Ему льстило, что Голован так дружески-откровенно разговаривает с ним, и, проникаясь к Диме доверием, он сказал:
— Хочешь, покажу что-то?
— Давай, — согласился Дима, — показывай.
Володя мигом слетал в свою комнату и вернулся с большой коробкой из серого гофрированного картона. Он поставил ее на пол и раскрыл. В ней лежали куски жести, болты, гайки, всякие железины; в металлической коробке из-под зубного порошка были гвозди разных размеров — от сапожных до плотничьих.
— Зачем насбирал железяк? — удивился Дима. — Что строить-то хочешь?
— Модель хочу построить, — сказал Володя, — драгу. И чтобы двигалась. Самое трудное — мотор.
Дима почесал свою кудлатую голову.
— Драга… подумаешь делов! — разочарованно сказал он. — Самолет бы сделал или танк.
— Чудак, она же на воде будет держаться. Надо только рассчитать все правильно. Сеня сам обещал помочь. Вон сколько надавал деталей.

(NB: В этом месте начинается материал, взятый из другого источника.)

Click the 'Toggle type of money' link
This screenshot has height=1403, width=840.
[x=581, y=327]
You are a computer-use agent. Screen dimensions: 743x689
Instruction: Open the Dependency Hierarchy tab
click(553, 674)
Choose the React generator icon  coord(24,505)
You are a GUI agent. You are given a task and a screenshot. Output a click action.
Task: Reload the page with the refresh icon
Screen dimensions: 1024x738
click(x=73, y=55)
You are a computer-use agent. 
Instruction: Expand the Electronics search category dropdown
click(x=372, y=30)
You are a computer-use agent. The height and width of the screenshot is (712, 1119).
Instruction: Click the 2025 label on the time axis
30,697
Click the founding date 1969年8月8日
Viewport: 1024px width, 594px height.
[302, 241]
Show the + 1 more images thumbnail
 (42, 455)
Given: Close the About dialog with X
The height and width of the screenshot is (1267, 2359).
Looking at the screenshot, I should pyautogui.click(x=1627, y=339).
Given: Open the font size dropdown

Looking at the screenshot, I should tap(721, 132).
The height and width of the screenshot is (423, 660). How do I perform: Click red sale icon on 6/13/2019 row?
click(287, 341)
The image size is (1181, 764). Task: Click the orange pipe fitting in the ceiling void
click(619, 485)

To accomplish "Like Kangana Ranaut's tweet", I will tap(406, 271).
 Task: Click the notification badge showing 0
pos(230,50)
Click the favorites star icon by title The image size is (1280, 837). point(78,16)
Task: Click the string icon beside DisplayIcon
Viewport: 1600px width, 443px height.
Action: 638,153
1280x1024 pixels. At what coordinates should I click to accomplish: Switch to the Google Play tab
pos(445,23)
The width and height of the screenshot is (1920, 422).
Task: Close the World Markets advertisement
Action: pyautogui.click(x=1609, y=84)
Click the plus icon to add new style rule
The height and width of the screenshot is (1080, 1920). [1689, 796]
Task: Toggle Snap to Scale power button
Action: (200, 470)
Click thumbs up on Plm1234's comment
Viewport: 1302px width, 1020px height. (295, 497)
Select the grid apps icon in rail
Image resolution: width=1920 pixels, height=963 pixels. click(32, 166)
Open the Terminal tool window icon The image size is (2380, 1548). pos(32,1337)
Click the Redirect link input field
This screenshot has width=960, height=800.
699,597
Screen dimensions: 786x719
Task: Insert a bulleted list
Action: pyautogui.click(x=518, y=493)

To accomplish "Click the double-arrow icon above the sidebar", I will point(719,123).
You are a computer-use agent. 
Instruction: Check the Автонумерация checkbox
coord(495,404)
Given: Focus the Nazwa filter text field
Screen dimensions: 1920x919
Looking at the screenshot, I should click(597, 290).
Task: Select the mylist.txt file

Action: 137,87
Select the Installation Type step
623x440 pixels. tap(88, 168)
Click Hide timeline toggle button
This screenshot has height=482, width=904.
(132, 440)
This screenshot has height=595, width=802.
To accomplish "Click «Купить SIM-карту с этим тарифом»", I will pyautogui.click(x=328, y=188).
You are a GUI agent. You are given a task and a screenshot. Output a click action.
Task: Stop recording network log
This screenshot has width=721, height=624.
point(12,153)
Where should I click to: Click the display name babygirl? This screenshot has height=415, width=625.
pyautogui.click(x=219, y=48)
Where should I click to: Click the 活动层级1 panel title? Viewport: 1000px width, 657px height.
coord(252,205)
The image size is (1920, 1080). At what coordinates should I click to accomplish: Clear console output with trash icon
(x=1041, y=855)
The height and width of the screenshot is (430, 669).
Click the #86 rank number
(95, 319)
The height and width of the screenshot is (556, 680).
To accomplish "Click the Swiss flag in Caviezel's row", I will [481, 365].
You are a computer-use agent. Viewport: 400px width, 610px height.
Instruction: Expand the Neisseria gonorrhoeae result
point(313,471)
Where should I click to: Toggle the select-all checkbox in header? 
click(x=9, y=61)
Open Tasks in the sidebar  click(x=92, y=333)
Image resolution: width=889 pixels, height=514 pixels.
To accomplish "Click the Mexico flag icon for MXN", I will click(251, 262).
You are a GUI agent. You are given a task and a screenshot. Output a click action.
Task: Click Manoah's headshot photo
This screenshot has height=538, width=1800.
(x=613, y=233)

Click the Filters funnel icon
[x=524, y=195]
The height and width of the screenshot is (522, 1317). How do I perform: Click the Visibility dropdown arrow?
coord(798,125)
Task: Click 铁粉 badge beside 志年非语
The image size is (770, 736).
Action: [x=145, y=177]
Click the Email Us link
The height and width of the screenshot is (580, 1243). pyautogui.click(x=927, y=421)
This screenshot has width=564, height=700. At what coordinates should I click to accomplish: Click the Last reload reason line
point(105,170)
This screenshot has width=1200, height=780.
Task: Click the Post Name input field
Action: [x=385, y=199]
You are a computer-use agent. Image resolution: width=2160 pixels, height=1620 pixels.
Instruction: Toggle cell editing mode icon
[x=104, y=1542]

— Он теперь что — вожатый у вас? — небрежно спросил Дима.
— Да. У Тони же совсем нет времени. Я раньше думал, что Чугунок такой… ну, просто веселый, баянист. А он, — Володя взмахнул рукой с зажатой в ней гайкой, — а он говорит: «Драга — это корабль, путешествия, приключения, опасности, это «Полный вперед!», это ветер в лицо, это — открытие мира. Драгер — это «Колумб золотых россыпей…» И еще что-то.
Володя, вспоминая, наморщил лоб, и русый ежик волос сдвинулся к бровям.
— Забыл… Интересно рассказывает! Жаль, тебя не было! — И он неожиданно добавил: — Ты бы, Дима, в пионеры подавал. Чугунок на баяне будет учить, фотографировать научит…
Димино лицо приняло скучающе-презрительное выражение:
— В игрушечки играть!
— Ну, уж в игрушечки!
— Конечно. Вот бы на фронте сейчас… Я ведь из малокалиберки, из берданки могу. Из автомата научился бы. Помнишь, прошлой зимой, когда Алексей Яковлевич нас в сопки увел? Ты был тогда с Еремой, а из нашего, ну, из шестого «А», я был и Костя Заморский. И Тоня еще с нами была.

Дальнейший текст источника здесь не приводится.